In the bullpen, on any given day, Francona could have as many as six pitchers capable of retiring lefthanded hitters and six pitchers capable of retiring righthanded ones, an astonishing ambidexterity that should allow him to protect people such as the aging Takashi Saito, while employing Javier Lopez (better against lefties) and Ramon Ramírez (better against righties) in their ideal situations.
With the pitching staff, in particular, the Red Sox seem to have an answer for almost everything.
All of that seems to put additional burden on Francona, the first manager in more than 60 years to enter a sixth consecutive season in Boston. With pitching coach John Farrell at his side, he has proven shrewd at handling the staff. For every game, Francona carries a card that outlines each reliever's workload for the previous week, including game appearances and in-game warm-up sessions. The idea is to distribute the burden so no pitcher is overtaxed, which is also part of the reason the Red Sox do not have a prototypical long reliever.
Last season, the Red Sox had 10 games in which the starter failed to go at least four innings - three from Buchholz, one from David Pauley, one from Matsuzaka in his first start off the disabled list.
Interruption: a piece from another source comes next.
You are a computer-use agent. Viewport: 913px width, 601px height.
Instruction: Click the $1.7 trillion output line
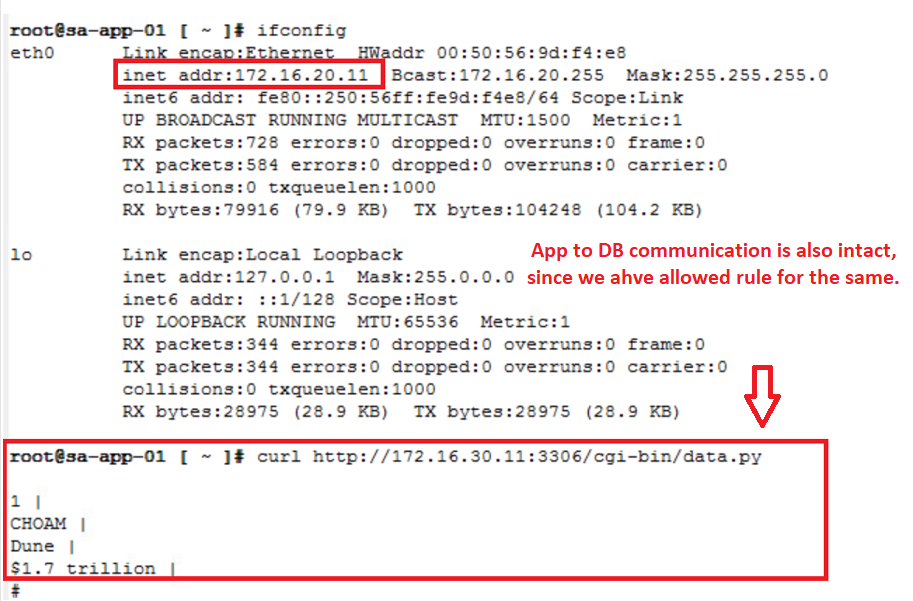pos(93,568)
In a dire circumstance, the Sox always know they can summon a pitcher from the minor leagues. Beyond that, Francona would just as soon minimize damage by going to his bullpen early, then piece together the rest of the game so as to not overwork any pitcher.
This year, when the Sox employ that philosophy, Francona should, in theory, have a skilled major leaguer on the mound for every pitch.
"As long as we get length from our starters, we should be OK," said Francona, offering famous last words for many a manager.
Added the skipper with regard to the absence of a true long man, "I'd rather have a pitcher that can help us win a game than sit on the bench for 10 days waiting for something bad to happen that we don't want to happen."
A year ago at this time, Beckett's back injury and the trip overseas had the staff in some disarray as the season began, a particularly worrisome development given the difficulty of the early-season schedule. The Sox survived nonetheless. Now a team built more on its pitching is preparing to leave Florida for Boston, where the 2009 season awaits.
Following today's Florida finale against the Twins, the Sox start flying north. And when they get there, their arms won't be tired at all.